Montague started Charleston Transport after a long career in corporate America. He has worked at large public companies as well as small start-ups. He started at Consolidated Freightways after college in the mid-1980s. Following a large layoff in 1986, he took a hard left turn into technology.
Working with everything from operating systems to large-scale supply chain systems and manufacturing resource planning systems, he learned what made supply chains work. After successful stints at Ashton-Tate, Microsoft, and Platinum Software he started working in turn-arounds. These were companies that were in a difficult financial position for one reason or another and required a new management team to get back on track.
After 15 years of doing turn-arounds for others, he started a consulting business specializing in company turn-arounds. At the same time, Montague was on the lookout for a business that he could acquire and grow. The result of that search became Charleston Transport.
“Starting a company in this economy is expensive,” he says. “You have to bring your checkbook. Every new business is a hog for cash, and this one is no exception.”
That's one reason he decided to lease equipment rather than own. “The jury is still out on that decision, but in the long run, it will prove more cost effective to purchase trailers and tractors,” Montague says. “Starting up, though, I think leasing works better. It's all about cash flow and asset utilization.”
Freightliner tractors and their maintenance are provided by Ryder. Power units are equipped with Detroit Diesel 455-horsepower engines and Eaton Fuller 10-speed transmissions.
The 43-foot Reinke Manufacturing Company chassis have spread axles and air-operated lift capability for efficient product unloading and minimization of product heel. They are equipped with Hutchens Industries suspensions, ArvinMeritor S-cam brakes with automatic slack adjusters, and Holland landing gear. The tank containers handled by Charleston Transport typically have a 6,500-gallon capacity.
Drivers handling the equipment are trained by both company staff and outside consultants. Classroom instruction includes company policies, Department of Transportation regulations, defensive driving, and hazardous materials handling. Driver training sources include those from J J Keller programs and the Pipeline and Hazardous Materials Safety Administration. Drivers are advised that they will be required to provide just-in-time service and contend with traffic congestion and waits at shippers.
In addition to driving instruction, Montague provides sessions on personal finance. “A lot of drivers live week-to-week where spending is concerned,” Montague says. “As they learn the basics of personal finances and budgeting, it helps them and it makes for a better employee for us.”
In recruiting additional drivers, the company looks for those with two-to-five years of tanker experience with no violations on their driving records. Montague is considering owner-operators, as well. Many owner-operators were seeking carrier employment because the cost of diesel was on the rise in 2008.
“I think in the end we will have a blended model with both company drivers and owner-operators,” he says. “In addition to driver recruiting and retention, our big challenge is handling customers who shop on price and don't take into consideration the importance of service.

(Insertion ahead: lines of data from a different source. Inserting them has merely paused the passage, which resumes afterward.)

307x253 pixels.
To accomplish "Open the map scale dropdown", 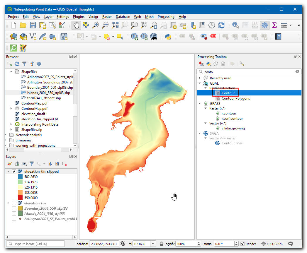I will [153, 244].
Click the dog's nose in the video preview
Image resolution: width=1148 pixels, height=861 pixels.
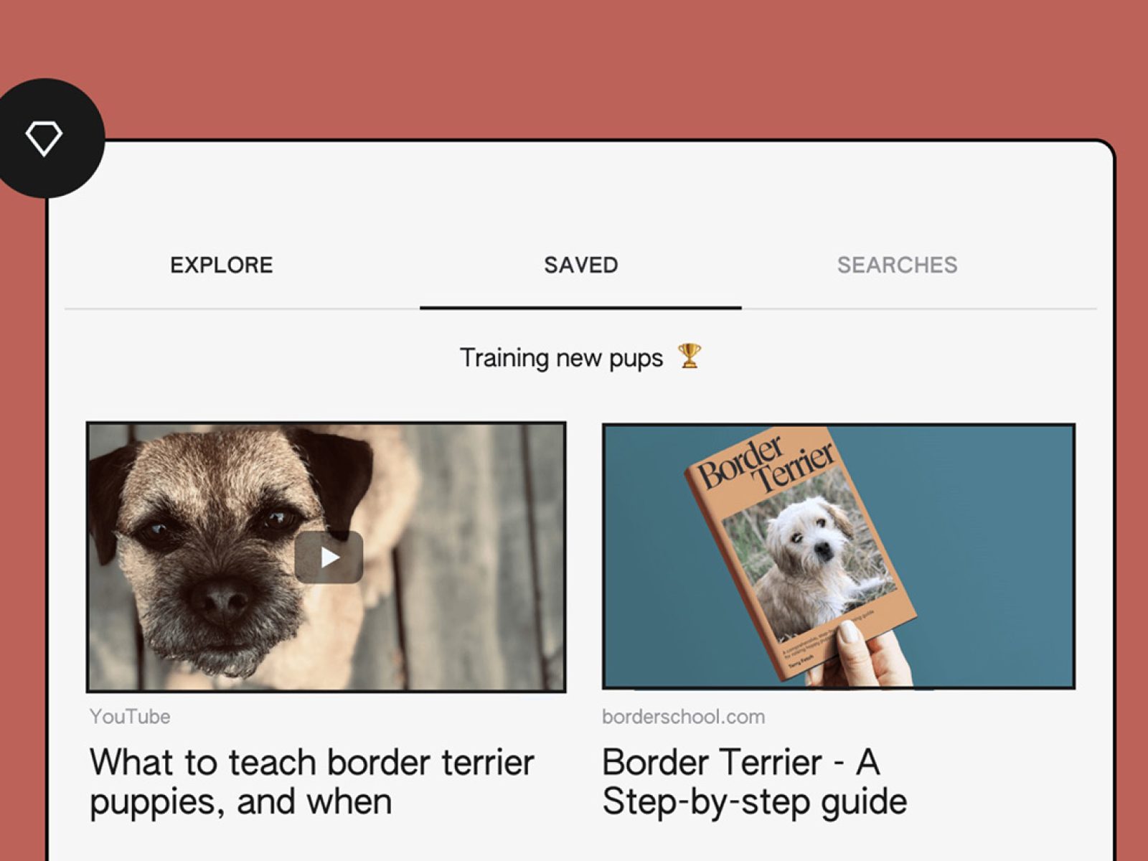pyautogui.click(x=220, y=600)
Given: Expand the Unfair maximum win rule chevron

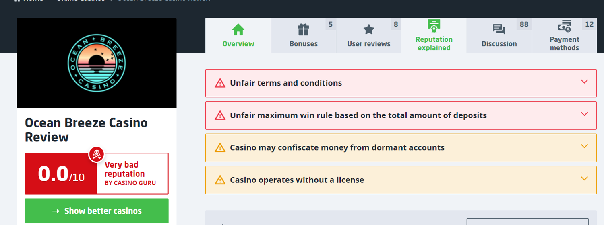Looking at the screenshot, I should 584,114.
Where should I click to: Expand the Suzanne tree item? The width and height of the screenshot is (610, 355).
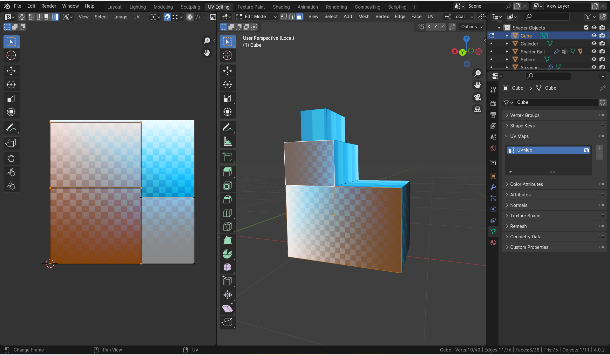pos(507,67)
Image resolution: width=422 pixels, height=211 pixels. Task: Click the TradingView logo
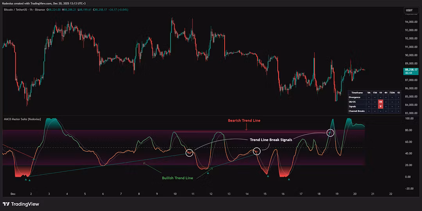[x=21, y=204]
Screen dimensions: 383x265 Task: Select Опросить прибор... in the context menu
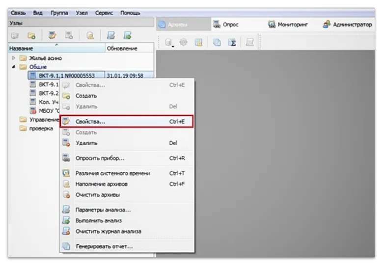(100, 159)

“Many carriers grew fast with the strong economy we had from 2003 to 2007, but now as the economy slows and many think we are headed for a recession… well that's a very different market. The basics of great service, on-time performance become even more critical. Mediocre carriers will get weeded out.
“We have to focus on customers who appreciate our differentiation and value it. Our differentiation will be on performance and quality customer service.”
Looking to the future, Montague notes that the Port of Charleston has undergone several infrastructure improvements and others are on the drawing table. A harbor deepening and widening project was completed in 2004 that takes the inner harbor channel to 45-feet deep at mean low water and 47 feet at the entrance channel.
A 1.5-mile road is under construction that will connect Interstate Highway 26 to a 280-acre container terminal under construction on a site formerly occupied by a US Navy base. The port also has acquired 1,800 acres of property for a facility on the South Carolina side of the Savannah River.
All of these improvements bode well for the new transportation company and continue to offer the market incentive that Montague anticipated when he founded the company.